Leaving nothing out, set down all the data exactly.

(Pixel coordinate grounding data)

★ ★ ★ ★ ★ ★ ★

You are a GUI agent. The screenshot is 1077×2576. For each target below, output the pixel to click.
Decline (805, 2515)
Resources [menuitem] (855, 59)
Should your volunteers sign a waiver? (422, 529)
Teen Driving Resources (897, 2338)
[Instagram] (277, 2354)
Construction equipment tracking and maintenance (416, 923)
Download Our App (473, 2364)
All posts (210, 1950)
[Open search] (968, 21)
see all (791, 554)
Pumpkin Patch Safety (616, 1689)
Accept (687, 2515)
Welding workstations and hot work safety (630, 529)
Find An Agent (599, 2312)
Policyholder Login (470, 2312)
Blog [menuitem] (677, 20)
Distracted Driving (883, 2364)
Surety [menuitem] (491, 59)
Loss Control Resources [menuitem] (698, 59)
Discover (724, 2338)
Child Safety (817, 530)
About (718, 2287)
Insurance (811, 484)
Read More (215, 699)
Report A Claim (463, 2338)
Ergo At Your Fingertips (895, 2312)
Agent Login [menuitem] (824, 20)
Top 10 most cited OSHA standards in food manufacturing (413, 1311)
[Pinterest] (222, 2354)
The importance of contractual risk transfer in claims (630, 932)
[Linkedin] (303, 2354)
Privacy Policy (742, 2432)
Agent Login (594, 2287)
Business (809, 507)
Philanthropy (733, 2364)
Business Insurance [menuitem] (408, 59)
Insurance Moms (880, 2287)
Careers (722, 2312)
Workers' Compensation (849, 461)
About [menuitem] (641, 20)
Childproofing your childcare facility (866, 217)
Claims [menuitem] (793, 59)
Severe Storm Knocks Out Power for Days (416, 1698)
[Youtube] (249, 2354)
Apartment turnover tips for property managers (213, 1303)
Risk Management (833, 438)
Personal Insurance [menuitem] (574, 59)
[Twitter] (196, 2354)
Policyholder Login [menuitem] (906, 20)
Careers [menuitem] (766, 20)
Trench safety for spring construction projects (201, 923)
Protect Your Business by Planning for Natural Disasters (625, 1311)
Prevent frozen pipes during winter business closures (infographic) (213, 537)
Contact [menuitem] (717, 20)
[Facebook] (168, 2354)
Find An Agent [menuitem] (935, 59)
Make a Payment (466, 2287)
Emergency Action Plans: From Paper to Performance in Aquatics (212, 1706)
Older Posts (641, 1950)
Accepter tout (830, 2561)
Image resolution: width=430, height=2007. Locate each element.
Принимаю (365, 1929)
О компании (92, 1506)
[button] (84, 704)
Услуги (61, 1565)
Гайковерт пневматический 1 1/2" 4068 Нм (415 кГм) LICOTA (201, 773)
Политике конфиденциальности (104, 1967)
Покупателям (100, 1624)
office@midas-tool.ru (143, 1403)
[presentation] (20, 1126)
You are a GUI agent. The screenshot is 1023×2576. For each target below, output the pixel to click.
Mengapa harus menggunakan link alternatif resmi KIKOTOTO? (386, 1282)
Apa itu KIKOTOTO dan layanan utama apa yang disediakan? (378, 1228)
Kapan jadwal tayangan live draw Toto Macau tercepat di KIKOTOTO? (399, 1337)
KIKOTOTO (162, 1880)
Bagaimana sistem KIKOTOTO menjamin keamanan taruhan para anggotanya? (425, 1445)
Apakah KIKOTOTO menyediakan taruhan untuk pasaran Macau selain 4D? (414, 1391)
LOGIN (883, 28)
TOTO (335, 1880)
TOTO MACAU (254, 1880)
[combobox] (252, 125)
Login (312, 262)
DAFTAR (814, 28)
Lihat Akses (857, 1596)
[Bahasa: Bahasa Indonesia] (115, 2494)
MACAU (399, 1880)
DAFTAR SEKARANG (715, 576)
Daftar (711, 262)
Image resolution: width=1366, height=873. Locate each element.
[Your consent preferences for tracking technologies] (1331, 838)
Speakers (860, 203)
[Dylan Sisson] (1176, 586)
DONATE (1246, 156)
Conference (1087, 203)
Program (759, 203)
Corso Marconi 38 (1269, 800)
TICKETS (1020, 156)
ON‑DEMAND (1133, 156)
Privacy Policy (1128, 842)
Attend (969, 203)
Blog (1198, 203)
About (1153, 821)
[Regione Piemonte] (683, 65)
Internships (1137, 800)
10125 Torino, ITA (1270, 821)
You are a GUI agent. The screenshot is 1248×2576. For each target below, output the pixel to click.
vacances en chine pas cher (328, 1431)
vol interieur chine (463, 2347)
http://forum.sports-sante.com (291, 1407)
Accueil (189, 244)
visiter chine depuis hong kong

★ ★ ★ ★ ★ ★ ★

Solved problem>
You are a GUI agent. The screenshot is 1077×2576. For each target below, output the pixel to click.
Decline (805, 2515)
Resources [menuitem] (855, 59)
Should your volunteers sign a waiver? (422, 529)
Teen Driving Resources (897, 2338)
[Instagram] (277, 2354)
Construction equipment tracking and maintenance (416, 923)
Download Our App (473, 2364)
All posts (210, 1950)
[Open search] (968, 21)
see all (791, 554)
Pumpkin Patch Safety (616, 1689)
Accept (687, 2515)
Welding workstations and hot work safety (630, 529)
Find An Agent (599, 2312)
Policyholder Login (470, 2312)
Blog [menuitem] (677, 20)
Distracted Driving (883, 2364)
Surety [menuitem] (491, 59)
Loss Control Resources [menuitem] (698, 59)
Discover (724, 2338)
Child Safety (817, 530)
About (718, 2287)
Insurance (811, 484)
Read More (215, 699)
Report A Claim (463, 2338)
Ergo At Your Fingertips (895, 2312)
Agent Login [menuitem] (824, 20)
Top 10 most cited OSHA standards in food manufacturing (413, 1311)
[Pinterest] (222, 2354)
The importance of contractual risk transfer in claims (630, 932)
[Linkedin] (303, 2354)
Privacy Policy (742, 2432)
Agent Login (594, 2287)
Business (809, 507)
Philanthropy (733, 2364)
Business Insurance [menuitem] (408, 59)
Insurance Moms (880, 2287)
Careers (722, 2312)
Workers' Compensation (849, 461)
About [menuitem] (641, 20)
Childproofing your childcare facility (866, 217)
Claims [menuitem] (793, 59)
Severe Storm Knocks Out Power for Days (416, 1698)
[Youtube] (249, 2354)
Apartment turnover tips for property managers (213, 1303)
Risk Management (833, 438)
Personal Insurance [menuitem] (574, 59)
[Twitter] (196, 2354)
Policyholder Login [menuitem] (906, 20)
Careers [menuitem] (766, 20)
Trench safety for spring construction projects (201, 923)
Protect Your Business by Planning for Natural Disasters (625, 1311)
Prevent frozen pipes during winter business closures (infographic) (213, 537)
Contact [menuitem] (717, 20)
[Facebook] (168, 2354)
Find An Agent [menuitem] (935, 59)
Make a Payment (466, 2287)
Emergency Action Plans: From Paper to Performance in Aquatics (212, 1706)
Older Posts (641, 1950)
Accepter tout (830, 2561)
Image resolution: width=430, height=2007. Locate each element.
Принимаю (365, 1929)
О компании (92, 1506)
[button] (84, 704)
Услуги (61, 1565)
Гайковерт пневматический 1 1/2" 4068 Нм (415 кГм) LICOTA (201, 773)
Политике конфиденциальности (104, 1967)
Покупателям (100, 1624)
office@midas-tool.ru (143, 1403)
[presentation] (20, 1126)
You are a GUI agent. The screenshot is 1023×2576. For each target below, output the pixel to click.
Mengapa harus menggunakan link alternatif resmi KIKOTOTO? (386, 1282)
Apa itu KIKOTOTO dan layanan utama apa yang disediakan? (378, 1228)
Kapan jadwal tayangan live draw Toto Macau tercepat di KIKOTOTO? (399, 1337)
KIKOTOTO (162, 1880)
Bagaimana sistem KIKOTOTO menjamin keamanan taruhan para anggotanya? (425, 1445)
Apakah KIKOTOTO menyediakan taruhan untuk pasaran Macau selain 4D? (414, 1391)
LOGIN (883, 28)
TOTO (335, 1880)
TOTO MACAU (254, 1880)
[combobox] (252, 125)
Login (312, 262)
DAFTAR (814, 28)
Lihat Akses (857, 1596)
[Bahasa: Bahasa Indonesia] (115, 2494)
MACAU (399, 1880)
DAFTAR SEKARANG (715, 576)
Daftar (711, 262)
Image resolution: width=1366, height=873. Locate each element.
[Your consent preferences for tracking technologies] (1331, 838)
Speakers (860, 203)
[Dylan Sisson] (1176, 586)
DONATE (1246, 156)
Conference (1087, 203)
Program (759, 203)
Corso Marconi 38 (1269, 800)
TICKETS (1020, 156)
ON‑DEMAND (1133, 156)
Privacy Policy (1128, 842)
Attend (969, 203)
Blog (1198, 203)
About (1153, 821)
[Regione Piemonte] (683, 65)
Internships (1137, 800)
10125 Torino, ITA (1270, 821)
You are a GUI agent. The screenshot is 1248×2576. For each target below, output the pixel to click.
vacances en chine pas cher (328, 1431)
vol interieur chine (463, 2347)
http://forum.sports-sante.com (291, 1407)
Accueil (189, 244)
visiter chine depuis hong kong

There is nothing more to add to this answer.